No one saw or knows how the tragic accident happened. It is important to note that there was no evidence that the barricade was broken or defective or inadequate ; nor was there any proof that the present barrier should have been extended or that a barrier should have been erected at any other spot. It is apparently necessary to restate the principles of law which are applicable to the facts in the instant case.

In Finnin v. Neubert, 378 Pa. 40, 105 A. 2d 77, the Court said (page 43) : “Deep sympathy for this boy. does not justify a Court’s finding negligence unless the evidence justifies it. We said in Brusis v. Henkels, 376 Pa. 226, 102 A. 2d 146, “‘. . . ‘The mere happening of an accident is no evidence of negligence . . . Plaintiff *414has the two-fold burden of proving that the defendant was negligent and that his negligence was the proximate cause of the accident:’* . . : Lanni v. P. R.R. Co., 371 Pa. 106, 109, 88 A. 2d 887. . . .’

“. . . [In] Ebersole v. Beistline, 368 Pa. 12, 82 A. 2d 11, . . . The Court said (pp. 16, 17, 18) : ‘The evidence is insufficient to warrant recovery if it fails to describe, picture or visualize what actually happened sufficiently to enable the fact-finding tribunal reasonably to conclude that the defendant was guilty of negligence and his negligence was the proximate cause of the accident.** A verdict cannot be supported on the basis of mere speculation or conjecture. Proof of negligence may be furnished by the circumstances themselves and it is not essential to have eye-witness testimony, but where the' circumstantial evidence is offered because direct proof is not available it must provide as the only reasonable inference the conclusion that the accident was caused by the negligence of the defendant. . . .

“. . . There was no proof of absence or want of due care on the part of the defendant and conjecture, speculation, guess or suspicion do not amount to proof. The circumstantial evidence does not provide as the only reasonable inference the conclusion that the accident was caused by the negligence of the defendant; . . .”

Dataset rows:
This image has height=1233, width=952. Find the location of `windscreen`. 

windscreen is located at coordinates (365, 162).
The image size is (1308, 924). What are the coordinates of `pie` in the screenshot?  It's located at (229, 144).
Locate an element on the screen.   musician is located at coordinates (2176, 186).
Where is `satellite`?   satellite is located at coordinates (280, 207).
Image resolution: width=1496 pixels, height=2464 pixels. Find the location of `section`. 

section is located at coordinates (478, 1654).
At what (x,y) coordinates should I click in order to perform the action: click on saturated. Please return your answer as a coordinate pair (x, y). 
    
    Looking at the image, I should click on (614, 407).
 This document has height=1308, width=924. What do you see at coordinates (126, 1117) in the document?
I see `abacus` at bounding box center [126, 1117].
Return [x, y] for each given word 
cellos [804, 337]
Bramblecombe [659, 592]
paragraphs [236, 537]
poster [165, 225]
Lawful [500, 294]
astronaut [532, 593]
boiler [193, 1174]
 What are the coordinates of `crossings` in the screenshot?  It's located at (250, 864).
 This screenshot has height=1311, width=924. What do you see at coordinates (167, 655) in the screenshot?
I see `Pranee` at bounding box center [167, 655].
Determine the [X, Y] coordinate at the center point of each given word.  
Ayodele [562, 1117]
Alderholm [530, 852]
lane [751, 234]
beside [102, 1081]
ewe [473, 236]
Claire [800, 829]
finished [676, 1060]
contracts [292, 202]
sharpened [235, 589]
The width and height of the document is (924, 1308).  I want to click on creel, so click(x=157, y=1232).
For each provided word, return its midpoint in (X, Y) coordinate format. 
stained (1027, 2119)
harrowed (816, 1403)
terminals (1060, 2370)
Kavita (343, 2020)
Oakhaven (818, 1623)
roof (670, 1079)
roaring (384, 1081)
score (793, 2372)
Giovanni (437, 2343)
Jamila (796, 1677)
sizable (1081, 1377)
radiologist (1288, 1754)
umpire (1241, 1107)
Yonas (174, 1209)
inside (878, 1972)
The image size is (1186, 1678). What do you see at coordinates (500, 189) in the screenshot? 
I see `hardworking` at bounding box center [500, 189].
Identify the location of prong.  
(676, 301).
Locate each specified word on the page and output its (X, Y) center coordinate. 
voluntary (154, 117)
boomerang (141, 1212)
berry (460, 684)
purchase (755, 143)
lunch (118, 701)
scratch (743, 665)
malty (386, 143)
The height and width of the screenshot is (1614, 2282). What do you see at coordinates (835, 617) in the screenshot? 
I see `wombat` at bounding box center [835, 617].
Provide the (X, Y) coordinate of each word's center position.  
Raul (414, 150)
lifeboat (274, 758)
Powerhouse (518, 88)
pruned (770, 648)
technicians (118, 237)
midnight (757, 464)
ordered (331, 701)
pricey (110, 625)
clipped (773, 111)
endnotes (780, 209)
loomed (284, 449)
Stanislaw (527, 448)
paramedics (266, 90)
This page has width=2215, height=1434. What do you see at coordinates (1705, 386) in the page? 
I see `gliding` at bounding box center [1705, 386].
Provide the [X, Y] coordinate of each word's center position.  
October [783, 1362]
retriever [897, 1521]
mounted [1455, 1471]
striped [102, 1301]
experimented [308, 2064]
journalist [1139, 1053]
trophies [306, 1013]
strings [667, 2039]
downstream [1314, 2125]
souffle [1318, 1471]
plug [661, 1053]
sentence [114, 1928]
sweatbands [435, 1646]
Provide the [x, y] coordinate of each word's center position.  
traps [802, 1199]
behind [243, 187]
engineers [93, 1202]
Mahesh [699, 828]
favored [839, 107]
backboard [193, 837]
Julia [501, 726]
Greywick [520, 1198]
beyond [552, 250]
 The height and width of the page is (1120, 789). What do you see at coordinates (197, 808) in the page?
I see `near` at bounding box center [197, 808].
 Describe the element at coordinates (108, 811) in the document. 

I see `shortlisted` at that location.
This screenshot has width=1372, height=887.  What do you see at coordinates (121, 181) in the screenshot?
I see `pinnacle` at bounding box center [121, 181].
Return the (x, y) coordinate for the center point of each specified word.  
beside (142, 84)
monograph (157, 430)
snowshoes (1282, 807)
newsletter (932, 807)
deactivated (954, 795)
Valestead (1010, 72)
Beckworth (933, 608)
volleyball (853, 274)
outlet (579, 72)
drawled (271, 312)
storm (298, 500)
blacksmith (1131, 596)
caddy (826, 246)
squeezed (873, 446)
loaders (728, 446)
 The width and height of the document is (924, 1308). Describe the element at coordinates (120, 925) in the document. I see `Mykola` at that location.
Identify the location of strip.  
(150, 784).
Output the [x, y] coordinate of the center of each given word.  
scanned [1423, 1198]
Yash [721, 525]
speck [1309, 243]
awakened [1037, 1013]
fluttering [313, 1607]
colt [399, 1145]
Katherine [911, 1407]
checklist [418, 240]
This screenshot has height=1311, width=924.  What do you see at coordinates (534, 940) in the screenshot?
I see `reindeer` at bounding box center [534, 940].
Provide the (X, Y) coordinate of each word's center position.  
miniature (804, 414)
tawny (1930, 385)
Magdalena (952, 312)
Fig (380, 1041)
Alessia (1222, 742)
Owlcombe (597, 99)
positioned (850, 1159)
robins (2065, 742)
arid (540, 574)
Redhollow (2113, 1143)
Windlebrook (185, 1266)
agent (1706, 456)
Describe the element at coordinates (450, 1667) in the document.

**PROBLEMS:**
[1] In the court passage, what does it say there was no evidence of concerning the barricade?
[2] Reproduce the part of the court passage that opens with the words containing "No one saw or" and closes with "the instant case.".
The records have no connection to the court passage.

**THE REPLIES:**
[1] There was no evidence that the barricade was broken, defective, or inadequate.

[2]
No one saw or knows how the tragic accident happened. It is important to note that there was no evidence that the barricade was broken or defective or inadequate ; nor was there any proof that the present barrier should have been extended or that a barrier should have been erected at any other spot. It is apparently necessary to restate the principles of law which are applicable to the facts in the instant case.